# GIVEN REQUEST
Output the following data as a JSON list of strings, with one string per line and blank lines omitted.

::::

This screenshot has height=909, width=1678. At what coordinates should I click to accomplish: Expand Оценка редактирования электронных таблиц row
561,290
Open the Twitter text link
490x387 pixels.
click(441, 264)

::::

# THE RESPONSE
[
  "This screenshot has height=909, width=1678. At what coordinates should I click to accomplish: Expand Оценка редактирования электронных таблиц row",
  "561,290",
  "Open the Twitter text link",
  "490x387 pixels.",
  "click(441, 264)"
]